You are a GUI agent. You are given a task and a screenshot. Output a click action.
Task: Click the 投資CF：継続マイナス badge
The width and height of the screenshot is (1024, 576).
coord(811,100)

...

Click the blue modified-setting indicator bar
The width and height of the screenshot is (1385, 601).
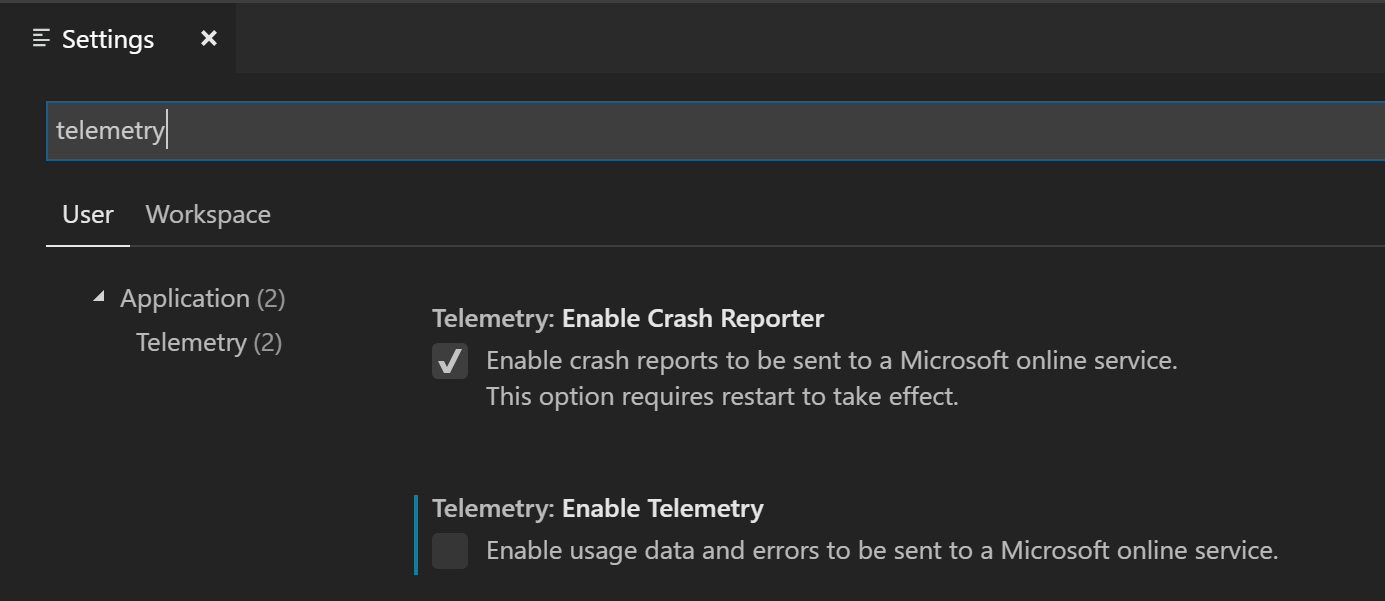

### PROBLEM TO WORK ON
All lines in the listing above between the line with "Click the blue modified-setting indicator bar" and the line with "The width and height of the screenshot is (1385, 601).", inclusive, should be set down exactly, and no line outside that range.

### ANSWER SECTION
Click the blue modified-setting indicator bar
The width and height of the screenshot is (1385, 601).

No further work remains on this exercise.